Hi,I have the same problem as you. Have you solved it?
Hi,I have the same problem as you. Have you solved it?
i have the same problem, have you solved it?
@Houseqin @MajorityRreport Hi. Yes I did solve the issue.
The weight decay is not passed to Pytorch due to which the above error occurs.
Add the following lines to your config YAML file to solve this issue:
cfg.SOLVER.WEIGHT_DECAY_BIAS = <desired_value>
This was causing the issue in my case. Also, if cfg.SOLVER.WEIGHT_DECAY
is missing in your config, do include that.
It would surely solve the issue.
@Houseqin @MajorityRreport Hi. Yes I did solve the issue.
The weight decay is not passed to Pytorch due to which the above error occurs. Add the following lines to your config YAML file to solve this issue:
cfg.SOLVER.WEIGHT_DECAY_BIAS = <desired_value>
This was causing the issue in my case. Also, if
cfg.SOLVER.WEIGHT_DECAY
is missing in your config, do include that.It would surely solve the issue.
Thank you very much!!
@MajorityRreport Glad to help. Let me know if it still throws the same error.
@MajorityRreport Glad to help. Let me know if it still throws the same error.
it also has the same problem with the official config YAML dyhead_swint_atss_fpn_2x_ms.yaml
,although with adding cfg.SOLVER.WEIGHT_DECAY_BIAS
and cfg.SOLVER.WEIGHT_DECAY
@Houseqin I have never seen this error before. Is it hindering with normal operation?.
If yes, you can try replicating my versions for CUDA, Pytorch, etc that Ive mentioned in the issue description.
It works perfectly for me after the mentioned changes.
@Houseqin I have never seen this error before. Is it hindering with normal operation?.
If yes, you can try replicating my versions for CUDA, Pytorch, etc that Ive mentioned in the issue description. It works perfectly for me after the mentioned changes.
I have found it a compile problem, and fix the issue "nvcc not found" or "Not compiled with GPU support" or "Detectron2 CUDA Compiler: not available"

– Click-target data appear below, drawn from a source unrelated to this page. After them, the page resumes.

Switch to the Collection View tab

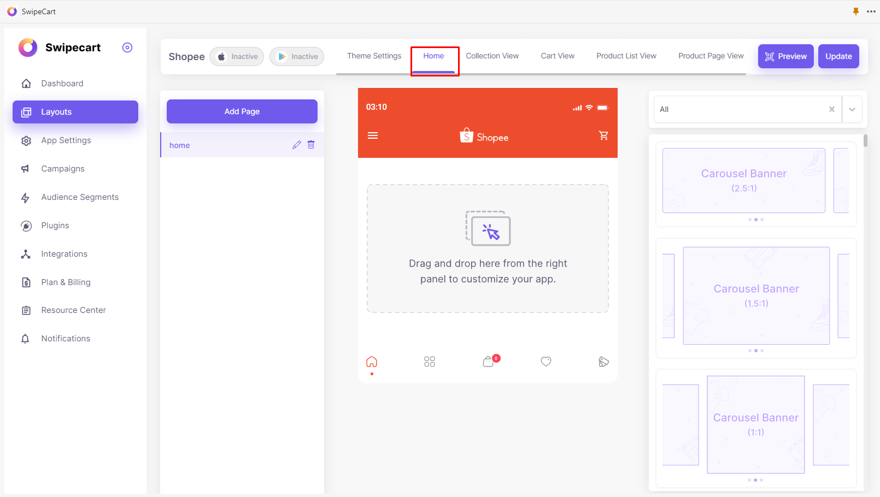(x=492, y=56)
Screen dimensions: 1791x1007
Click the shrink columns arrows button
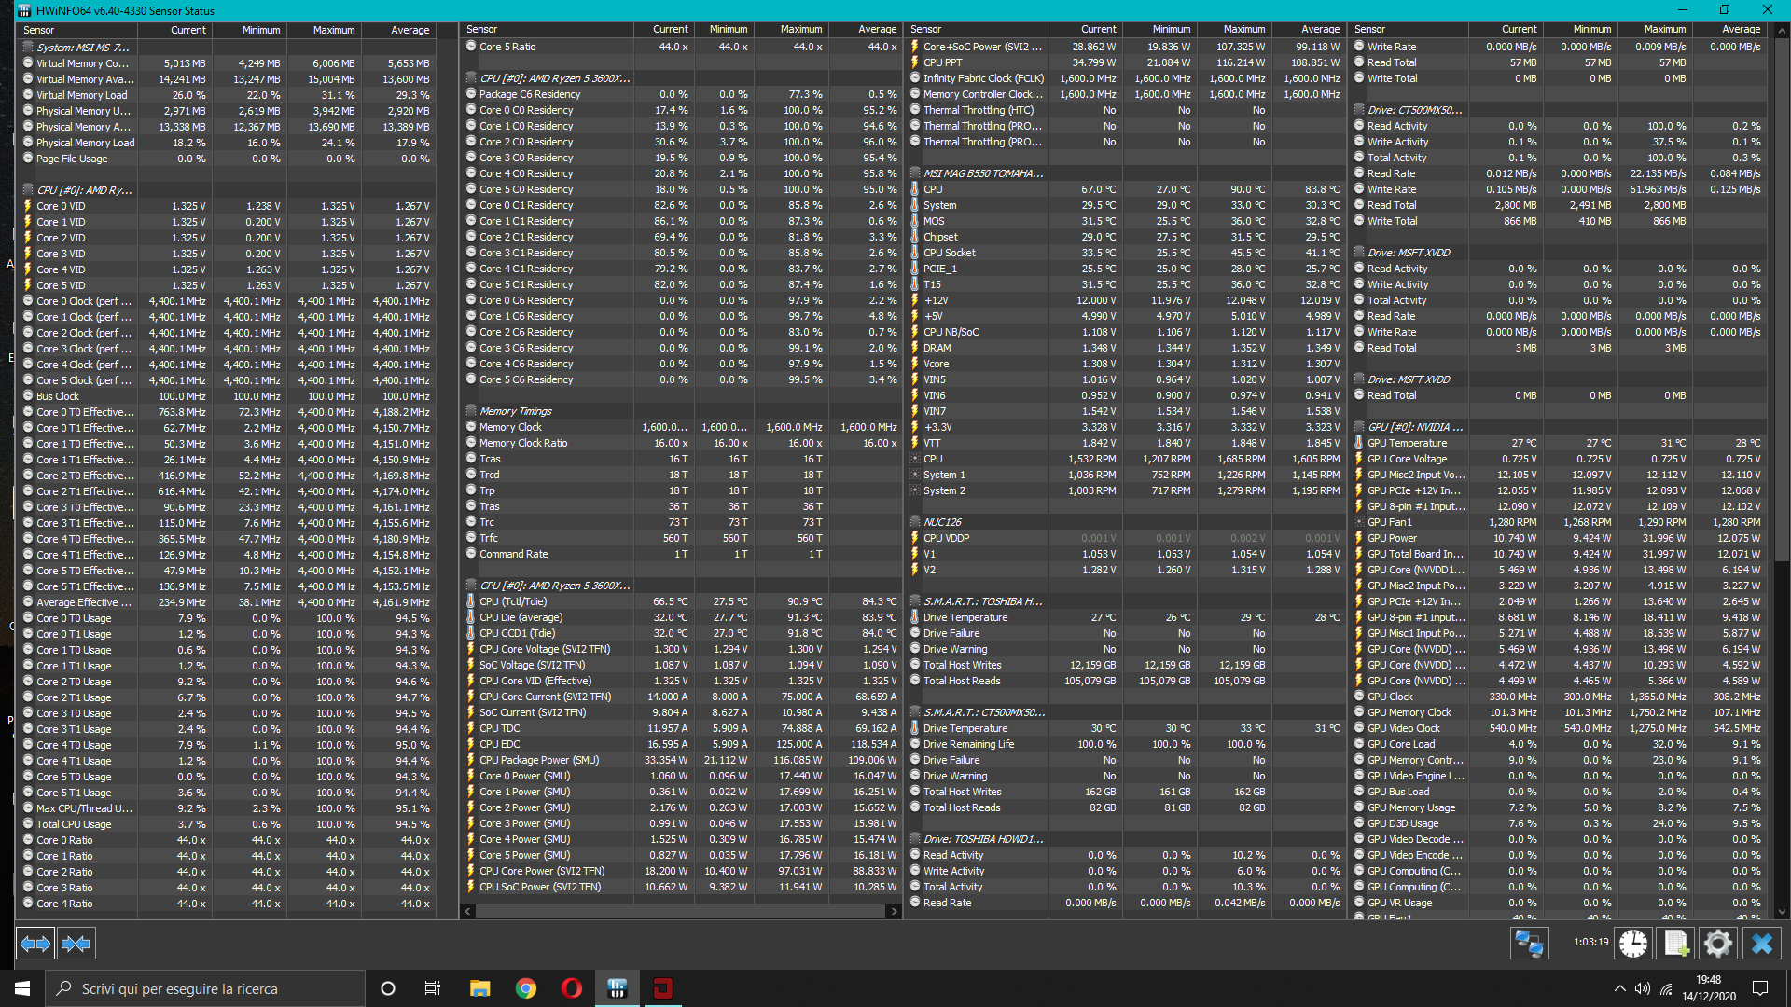[x=76, y=944]
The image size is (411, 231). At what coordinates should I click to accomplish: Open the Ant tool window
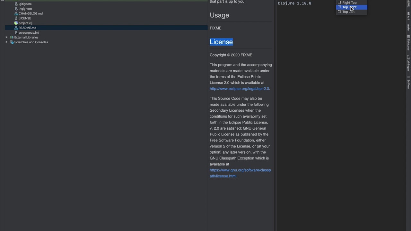408,17
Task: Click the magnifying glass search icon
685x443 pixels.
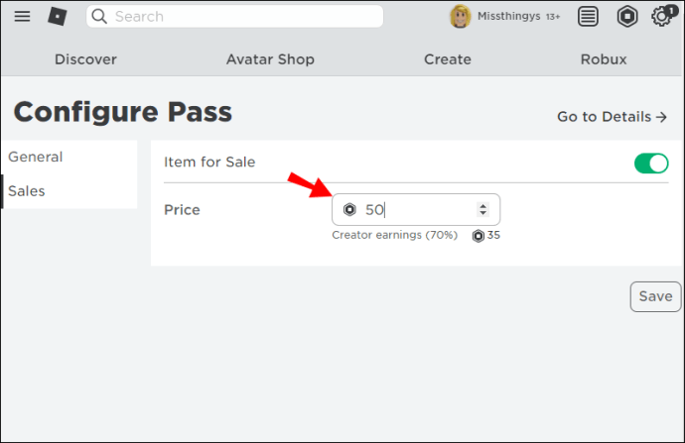Action: 99,17
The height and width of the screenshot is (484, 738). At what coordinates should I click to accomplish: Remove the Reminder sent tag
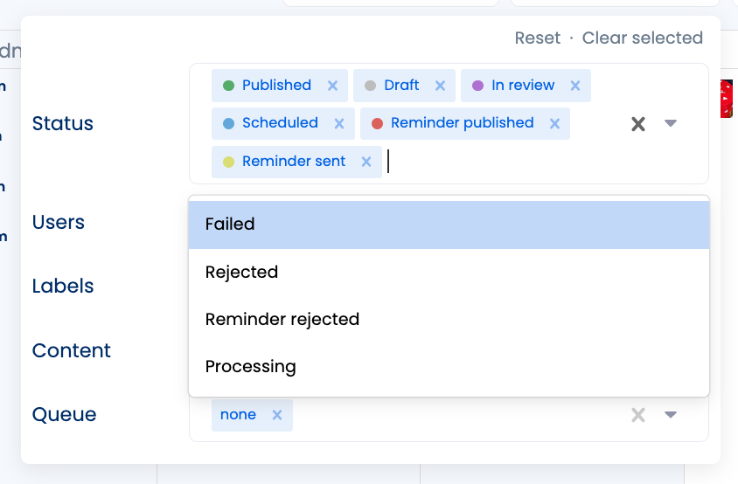pyautogui.click(x=366, y=162)
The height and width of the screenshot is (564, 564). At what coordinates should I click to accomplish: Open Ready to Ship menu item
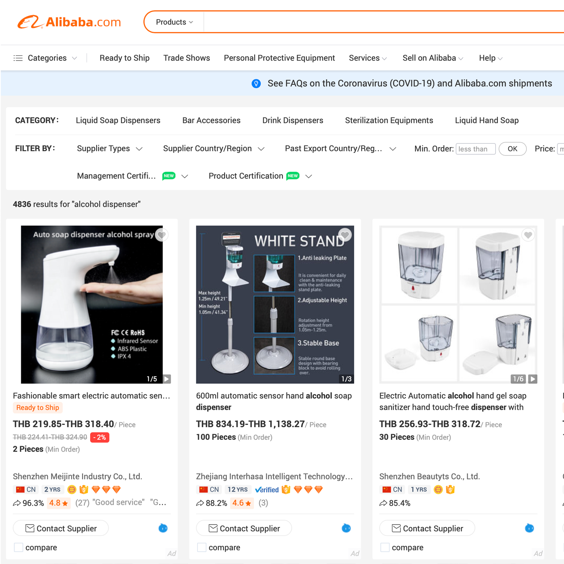click(x=124, y=58)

according to https://detectron2.readthedocs.io/en/latest/tutorials/install.html#common-installation-issues
Thank you most sincerely.
cfg.SOLVER.WEIGHT_DECAY_BIAS
andcfg.SOLVER.WEIGHT_DECAY
hi could you please tell me what value shoud be set to this decay? Thanks.
WEIGHT_DECAY: 0.05
WEIGHT_DECAY_BIAS: 0.01
Sorry,I'm just a beginner. I set it like this(a random number),and the network could run .But maybe the network didn't match my data set, so it didn't work well.
I hope it helps